Représentation parfaite et intemporelle du petit criminel sanguinaire, du tueur déraisonnable en butte au système, Crowley servit d'ailleurs d'inspiration pour le personnage de James Cagney dans le White Heat (L'Enfer Est à Lui) de Raoul Walsh.
Quant à l'année de ses sanglantes exactions (1931), elle
coïncide étrangement avec la sortie du Public Enemy (L'Ennemi Publique), un Cagney primordial, débutant par un avertissement affectant la fictivité du sujet et auquel on ne peut s'empêcher de penser en lisant Calibre 38.
"[Crowley] symbolisait son époque. Il était l'incarnation de cette Jeunesse Ardente qui eut Scott Fitzerald pour historiographe et qui se jetait à corps perdu dans le tourbillon dévorant de l'Ere du Gin et du Jazz.
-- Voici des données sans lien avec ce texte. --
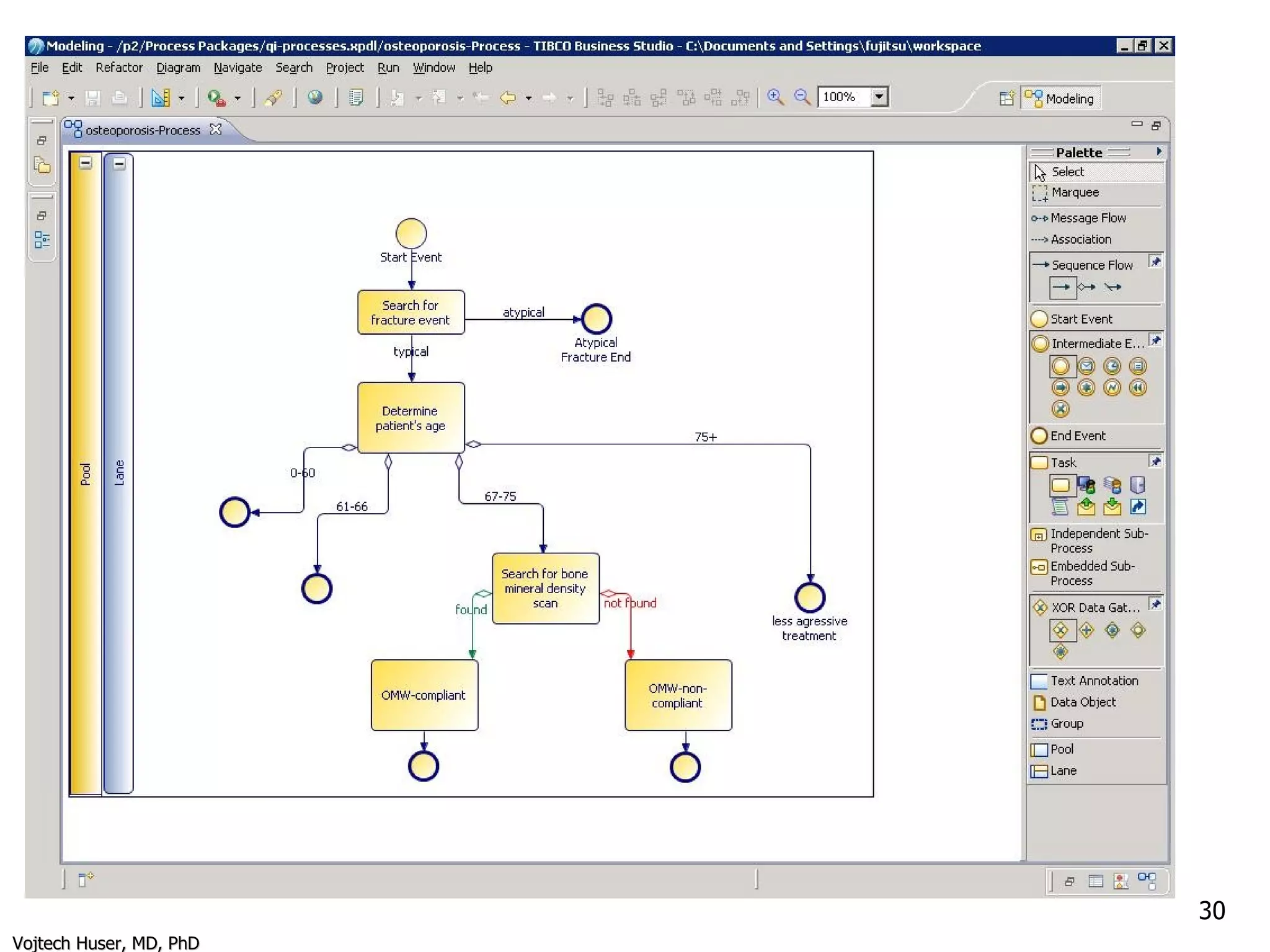Click the Message Flow palette entry

click(1088, 218)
A la même époque, James Cagney révolutionnait les salles obscures en personnifiant, avec un réalisme brutal, le petit voyou impitoyable, ricanant, insolent, qui écrase un pamplemousse sur la figure de sa bien aimée et abat ses adversaires avec une désinvolture rageuse."
Comme document, sur la période, sur l'homme ou sur la truanderie en général, Calibre 38 est précieux, important, et même très appreciable - ni allons pas par quatre chemins !
Simple et dépouillée, bien que légèrement poussiéreuse, l'écriture de Rosen y est fort efficace et, excepté un final versant quelque peu dans un pathétique vaguement exagéré (mais aurait-il été possible de passer outre ?), l'auteur évite la plus part des écueils propre à ce type d'exercice.
Du solide, donc, sans grande originalité mais accompagnant parfaitement les fictions polardeuses US de la même période.

2 commentaires:

filo a dit…

je connaissais pas...je le rajoute sur ma most wanted liste !

ROBO32.EXE a dit…

dans le même genre, sur les gangsters/truands/tueurs des années 30, et toujours en série noire, tu as aussi un Ron Goulart, les 13 César (#1162)
j'en parlerai possiblement dans le mois.